# AIM OF THE TASK:
Begin at the top of the following data. Copy each line exactly until you have copied the line containing "KPLC5 (905, 1824)".

+++ DATA PROVIDED

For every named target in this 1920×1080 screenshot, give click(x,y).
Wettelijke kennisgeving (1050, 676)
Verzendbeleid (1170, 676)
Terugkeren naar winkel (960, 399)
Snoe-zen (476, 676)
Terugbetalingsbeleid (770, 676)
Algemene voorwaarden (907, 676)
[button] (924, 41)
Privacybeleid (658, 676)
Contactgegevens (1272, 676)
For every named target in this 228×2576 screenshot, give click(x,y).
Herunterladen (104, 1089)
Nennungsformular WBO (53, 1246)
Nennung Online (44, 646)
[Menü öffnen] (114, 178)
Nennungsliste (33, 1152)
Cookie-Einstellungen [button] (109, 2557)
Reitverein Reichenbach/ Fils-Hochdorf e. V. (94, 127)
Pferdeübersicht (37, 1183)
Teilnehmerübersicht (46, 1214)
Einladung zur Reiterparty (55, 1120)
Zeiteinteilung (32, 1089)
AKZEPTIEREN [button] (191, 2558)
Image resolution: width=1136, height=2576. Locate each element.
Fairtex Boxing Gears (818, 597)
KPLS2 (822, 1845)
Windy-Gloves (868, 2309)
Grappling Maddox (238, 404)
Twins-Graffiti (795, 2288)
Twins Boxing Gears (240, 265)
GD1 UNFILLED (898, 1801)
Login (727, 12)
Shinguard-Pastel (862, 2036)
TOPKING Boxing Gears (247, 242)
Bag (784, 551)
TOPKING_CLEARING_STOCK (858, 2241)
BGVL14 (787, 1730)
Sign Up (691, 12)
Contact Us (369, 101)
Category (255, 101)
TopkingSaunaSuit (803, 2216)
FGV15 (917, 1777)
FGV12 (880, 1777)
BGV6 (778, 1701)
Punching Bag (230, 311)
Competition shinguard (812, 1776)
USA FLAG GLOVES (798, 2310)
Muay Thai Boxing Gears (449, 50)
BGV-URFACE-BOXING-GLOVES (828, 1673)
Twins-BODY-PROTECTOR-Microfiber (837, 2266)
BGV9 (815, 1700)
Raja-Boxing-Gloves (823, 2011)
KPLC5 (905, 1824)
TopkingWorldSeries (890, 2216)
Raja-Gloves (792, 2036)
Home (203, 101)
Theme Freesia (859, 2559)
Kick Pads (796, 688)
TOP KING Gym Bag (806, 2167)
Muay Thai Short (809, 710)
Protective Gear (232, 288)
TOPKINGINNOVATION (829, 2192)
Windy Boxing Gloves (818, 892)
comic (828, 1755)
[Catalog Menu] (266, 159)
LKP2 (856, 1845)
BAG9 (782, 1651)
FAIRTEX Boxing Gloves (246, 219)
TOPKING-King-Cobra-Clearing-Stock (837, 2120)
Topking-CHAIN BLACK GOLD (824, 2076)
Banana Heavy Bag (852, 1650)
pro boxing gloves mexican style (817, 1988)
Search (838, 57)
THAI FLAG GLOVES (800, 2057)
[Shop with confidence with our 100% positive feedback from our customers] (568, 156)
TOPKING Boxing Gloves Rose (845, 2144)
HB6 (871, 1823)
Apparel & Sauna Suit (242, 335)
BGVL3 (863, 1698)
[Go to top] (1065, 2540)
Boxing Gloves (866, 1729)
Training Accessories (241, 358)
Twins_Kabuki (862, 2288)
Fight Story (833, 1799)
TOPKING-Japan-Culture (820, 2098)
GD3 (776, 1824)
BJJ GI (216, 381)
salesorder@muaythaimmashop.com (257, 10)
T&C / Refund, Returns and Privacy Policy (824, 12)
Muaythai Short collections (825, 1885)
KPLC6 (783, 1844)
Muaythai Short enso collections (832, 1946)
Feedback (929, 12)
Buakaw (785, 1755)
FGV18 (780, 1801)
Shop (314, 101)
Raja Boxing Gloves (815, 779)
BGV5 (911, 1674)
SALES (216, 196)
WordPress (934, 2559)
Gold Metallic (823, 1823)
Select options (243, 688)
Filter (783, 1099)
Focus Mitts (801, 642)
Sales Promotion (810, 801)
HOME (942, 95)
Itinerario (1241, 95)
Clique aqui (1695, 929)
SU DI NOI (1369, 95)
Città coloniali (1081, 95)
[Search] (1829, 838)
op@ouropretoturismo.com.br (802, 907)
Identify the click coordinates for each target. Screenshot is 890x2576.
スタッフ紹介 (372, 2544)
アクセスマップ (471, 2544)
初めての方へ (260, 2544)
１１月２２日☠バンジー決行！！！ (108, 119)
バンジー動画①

++++++

# YOUR RESPONSE:
For every named target in this 1920×1080 screenshot, give click(x,y).
Wettelijke kennisgeving (1050, 676)
Verzendbeleid (1170, 676)
Terugkeren naar winkel (960, 399)
Snoe-zen (476, 676)
Terugbetalingsbeleid (770, 676)
Algemene voorwaarden (907, 676)
[button] (924, 41)
Privacybeleid (658, 676)
Contactgegevens (1272, 676)
For every named target in this 228×2576 screenshot, give click(x,y).
Herunterladen (104, 1089)
Nennungsformular WBO (53, 1246)
Nennung Online (44, 646)
[Menü öffnen] (114, 178)
Nennungsliste (33, 1152)
Cookie-Einstellungen [button] (109, 2557)
Reitverein Reichenbach/ Fils-Hochdorf e. V. (94, 127)
Pferdeübersicht (37, 1183)
Teilnehmerübersicht (46, 1214)
Einladung zur Reiterparty (55, 1120)
Zeiteinteilung (32, 1089)
AKZEPTIEREN [button] (191, 2558)
Image resolution: width=1136, height=2576. Locate each element.
Fairtex Boxing Gears (818, 597)
KPLS2 (822, 1845)
Windy-Gloves (868, 2309)
Grappling Maddox (238, 404)
Twins-Graffiti (795, 2288)
Twins Boxing Gears (240, 265)
GD1 UNFILLED (898, 1801)
Login (727, 12)
Shinguard-Pastel (862, 2036)
TOPKING Boxing Gears (247, 242)
Bag (784, 551)
TOPKING_CLEARING_STOCK (858, 2241)
BGVL14 (787, 1730)
Sign Up (691, 12)
Contact Us (369, 101)
Category (255, 101)
TopkingSaunaSuit (803, 2216)
FGV15 (917, 1777)
FGV12 (880, 1777)
BGV6 (778, 1701)
Punching Bag (230, 311)
Competition shinguard (812, 1776)
USA FLAG GLOVES (798, 2310)
Muay Thai Boxing Gears (449, 50)
BGV-URFACE-BOXING-GLOVES (828, 1673)
Twins-BODY-PROTECTOR-Microfiber (837, 2266)
BGV9 (815, 1700)
Raja-Boxing-Gloves (823, 2011)
KPLC5 (905, 1824)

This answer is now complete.